Além disso, a menor disponibilidade interna continua limitando as negociações no mercado spot. O início da colheita no Paraná, contudo, já influencia os preços em algumas regiões do Estado. Nos últimos sete dias, no mercado de balcão (preço pago ao produtor), há alta de 3,03% em Santa Catarina, de 2,84% no Paraná e de 0,16% no Rio Grande do Sul. No mercado de lotes (negociação entre empresas), os preços registram avanço de 1,3% em São Paulo, 1,25% no Rio Grande do Sul, 0,62% em Santa Catarina e 0,12% no Paraná. No acumulado de agosto, o preço médio do trigo no Paraná foi de R$ 1.427,87 por tonelada, aumento de 2,7% em relação a julho/26, mas 2,9% abaixo do registrado em agosto/25, em termos reais (valores deflacionados pelo IGP-DI). No Rio Grande do Sul, a média foi de R$ 1.324,75 por tonelada, altas de 0,6% frente a julho/26 e de 0,1% na comparação anual, e o maior valor real em um ano. Em Santa Catarina, o preço médio foi de R$ 1.362,44 por tonelada, elevação de 0,9% no mês, mas 7,3% inferior ao de agosto/25.

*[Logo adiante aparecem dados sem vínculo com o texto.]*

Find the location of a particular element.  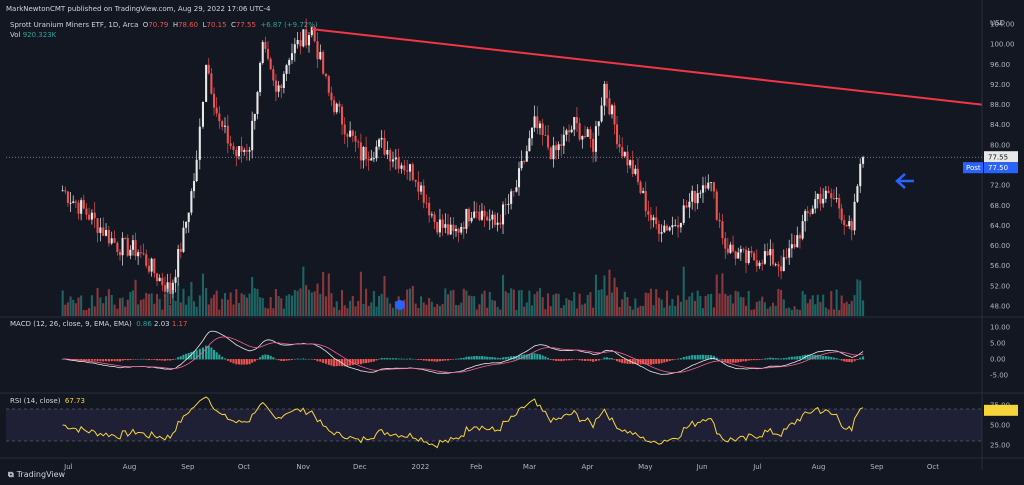

rsi-value: 67.73 is located at coordinates (74, 401).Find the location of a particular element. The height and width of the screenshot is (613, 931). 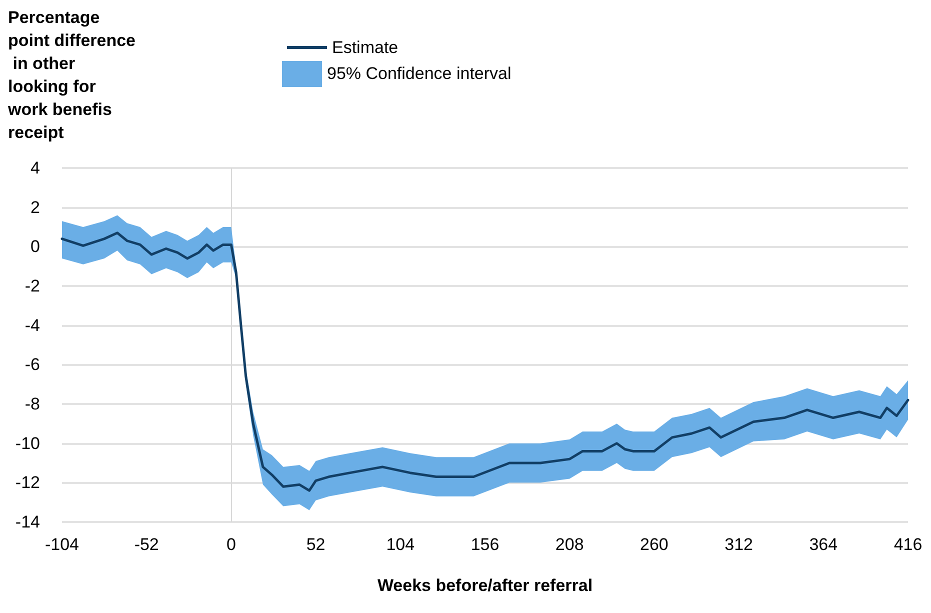

y-tick-label: -8 is located at coordinates (32, 404).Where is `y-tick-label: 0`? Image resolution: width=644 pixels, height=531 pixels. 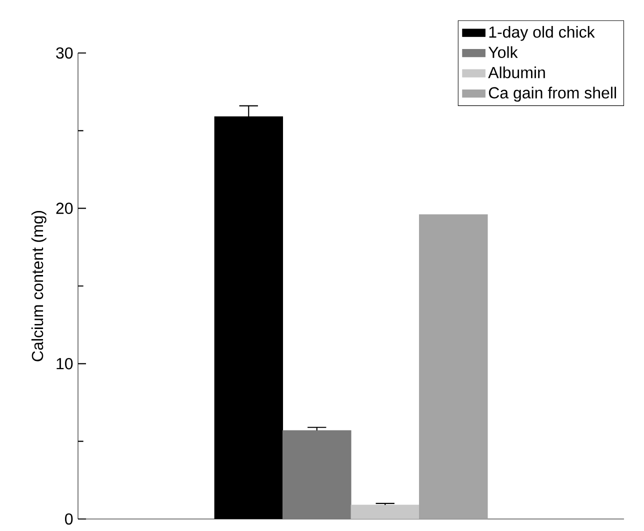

Em São Paulo, a média atingiu R$ 1.440,20 por tonelada, retrações de 5% no comparativo mensal e de 1,9% no comparativo anual, devido ao avanço da colheita no Estado ao longo de agosto. Conforme dados da Companhia Nacional de Abastecimento (Conab), a colheita de trigo havia atingido 6,7% da área cultivada no Brasil até 21 de agosto, com avanços em Goiás (76%), Minas Gerais (53%), Mato Grosso do Sul (57%) e São Paulo (5%). No Paraná, de acordo com dados do Departamento de Economia Rural (Deral/Seab), a colheita de trigo se iniciou em algumas regiões, como Apucarana, Campo Mourão, Cascavel, Ivaiporã, Londrina, Maringá e Umuarama, com 1% da área colhida em todo o Estado até 26 de agosto. No Rio Grande do Sul, as chuvas frequentes e a baixa luminosidade limitam o ritmo de crescimento das lavouras, segundo dados da Emater-RS. Até 27 de agosto, 61% das lavouras estavam em germinação/desenvolvimento vegetativo, 28%, em floração, 10%, em enchimento dos grãos e 1% na fase de maturação.
No campo norte-americano, dados divulgados pelo USDA em 24 de agosto indicam a conclusão da colheita do trigo de inverno no país. Para o trigo de primavera, 62% já haviam sido colhidos e, no campo, 51% das lavouras apresentavam condições de boas a excelentes. Na Argentina, a semeadura do trigo foi concluída, cobrindo os 6,5 milhões de hectares previstos para a temporada 2026/27, segundo a Bolsa de Cereais de Buenos Aires. As condições hídricas estão entre adequadas e ótimas em 90,8% da área, e 76,4% já passaram da fase de perfilhamento, com a região noroeste do país iniciando a fase de enchimento dos grãos. Quanto aos preços FOB divulgados pelo Ministério da Economia da Argentina, há avanço de 2% nos últimos sete dias, a US$ 254,00 por tonelada. Na média mensal de agosto, a cotação foi de US$ 244,00 por tonelada, altas de 5,3% frente a julho/26 e de 4,9% em relação a agosto/25. Fonte: Cepea. Adaptado por Cogo Inteligência em Agronegócio.